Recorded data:
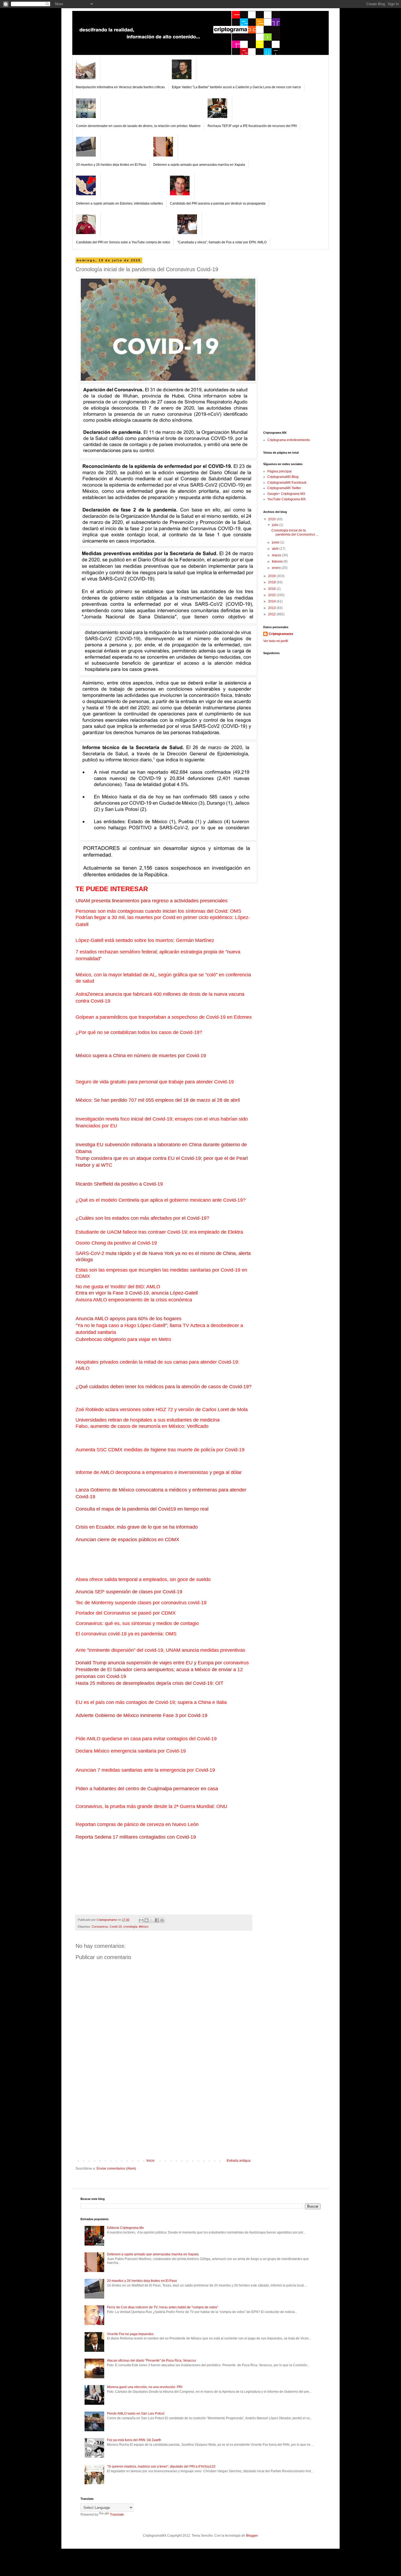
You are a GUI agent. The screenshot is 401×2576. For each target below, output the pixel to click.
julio (275, 525)
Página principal (279, 471)
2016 (272, 589)
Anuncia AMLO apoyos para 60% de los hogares (128, 1318)
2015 (272, 595)
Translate (117, 2514)
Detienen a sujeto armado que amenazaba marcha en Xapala (199, 165)
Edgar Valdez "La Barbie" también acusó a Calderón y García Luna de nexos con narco (236, 87)
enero (277, 568)
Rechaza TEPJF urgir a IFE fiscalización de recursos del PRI (252, 126)
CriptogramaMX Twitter (284, 488)
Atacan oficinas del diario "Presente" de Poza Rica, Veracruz (151, 2360)
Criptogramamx (281, 634)
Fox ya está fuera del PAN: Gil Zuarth (134, 2440)
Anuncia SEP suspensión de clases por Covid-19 (129, 1591)
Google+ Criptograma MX (286, 494)
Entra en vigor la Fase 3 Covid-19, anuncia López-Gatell (137, 1293)
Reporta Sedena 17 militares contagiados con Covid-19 (136, 1837)
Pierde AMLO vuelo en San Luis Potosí (135, 2413)
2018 (272, 582)
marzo (277, 555)
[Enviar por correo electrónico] (141, 1920)
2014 (272, 601)
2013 (272, 608)
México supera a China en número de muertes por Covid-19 (141, 1055)
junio (276, 542)
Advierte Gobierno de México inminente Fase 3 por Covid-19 (141, 1715)
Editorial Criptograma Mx (125, 2228)
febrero (277, 561)
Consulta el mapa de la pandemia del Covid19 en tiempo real (142, 1509)
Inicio (150, 2161)
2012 (272, 614)
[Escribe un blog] (146, 1920)
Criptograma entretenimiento (288, 440)
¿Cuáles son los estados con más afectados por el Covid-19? (142, 1218)
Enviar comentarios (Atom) (116, 2168)
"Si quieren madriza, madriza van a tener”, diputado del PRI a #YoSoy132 (161, 2466)
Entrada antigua (238, 2161)
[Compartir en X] (151, 1920)
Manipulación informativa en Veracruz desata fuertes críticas (120, 87)
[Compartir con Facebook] (157, 1920)
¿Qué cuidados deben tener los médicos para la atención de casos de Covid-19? (164, 1386)
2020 (272, 519)
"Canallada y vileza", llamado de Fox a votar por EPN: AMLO (222, 242)
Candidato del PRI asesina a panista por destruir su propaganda (217, 203)
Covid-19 (116, 1926)
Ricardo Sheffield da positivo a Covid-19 (119, 1184)
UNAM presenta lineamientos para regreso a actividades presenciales (152, 900)
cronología (130, 1926)
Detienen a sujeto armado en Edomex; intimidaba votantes (119, 203)
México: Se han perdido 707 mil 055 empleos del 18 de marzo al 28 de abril (158, 1100)
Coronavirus (100, 1926)
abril (275, 549)
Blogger (252, 2535)
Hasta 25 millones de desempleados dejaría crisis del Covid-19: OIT (149, 1683)
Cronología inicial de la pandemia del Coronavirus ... (294, 532)
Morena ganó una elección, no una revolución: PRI (144, 2387)
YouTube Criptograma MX (286, 499)
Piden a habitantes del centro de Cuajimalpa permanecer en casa (147, 1788)
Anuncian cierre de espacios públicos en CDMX (127, 1539)
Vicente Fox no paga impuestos (130, 2334)
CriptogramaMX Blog (282, 477)
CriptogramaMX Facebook (286, 483)
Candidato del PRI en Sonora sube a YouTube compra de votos (123, 242)
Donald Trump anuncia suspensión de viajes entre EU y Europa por (149, 1662)
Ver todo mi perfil (275, 641)
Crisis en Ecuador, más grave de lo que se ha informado (137, 1527)
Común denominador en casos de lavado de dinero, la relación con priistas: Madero (138, 126)
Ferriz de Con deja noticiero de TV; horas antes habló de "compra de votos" (162, 2307)
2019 (272, 576)
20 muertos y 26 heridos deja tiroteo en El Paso (111, 165)
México (143, 1926)
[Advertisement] (164, 2118)
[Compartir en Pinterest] (162, 1920)
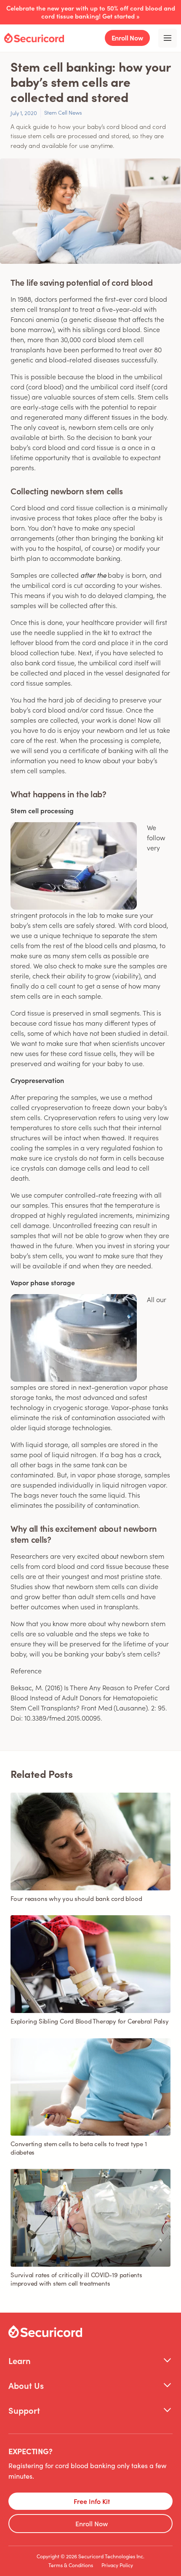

- Brief -
Retype exactly the lines above, from the one with "Blogger (252, 2535)" through the one with "Crisis en Ecuador, más", inclusive.

- Output for this exercise -
Blogger (252, 2535)
Hasta 25 millones de desempleados dejaría crisis del Covid-19: OIT (149, 1683)
Cronología inicial de la pandemia del Coronavirus ... (294, 532)
Morena ganó una elección, no una revolución: PRI (144, 2387)
YouTube Criptograma MX (286, 499)
Piden a habitantes del centro de Cuajimalpa permanecer en casa (147, 1788)
Anuncian cierre de espacios públicos en CDMX (127, 1539)
Vicente Fox no paga impuestos (130, 2334)
CriptogramaMX Blog (282, 477)
CriptogramaMX Facebook (286, 483)
Candidato del PRI en Sonora sube a YouTube compra de votos (123, 242)
Donald Trump anuncia suspensión de viajes entre EU y Europa por (149, 1662)
Ver todo mi perfil (275, 641)
Crisis en Ecuador, más grave de lo que se ha informado (137, 1527)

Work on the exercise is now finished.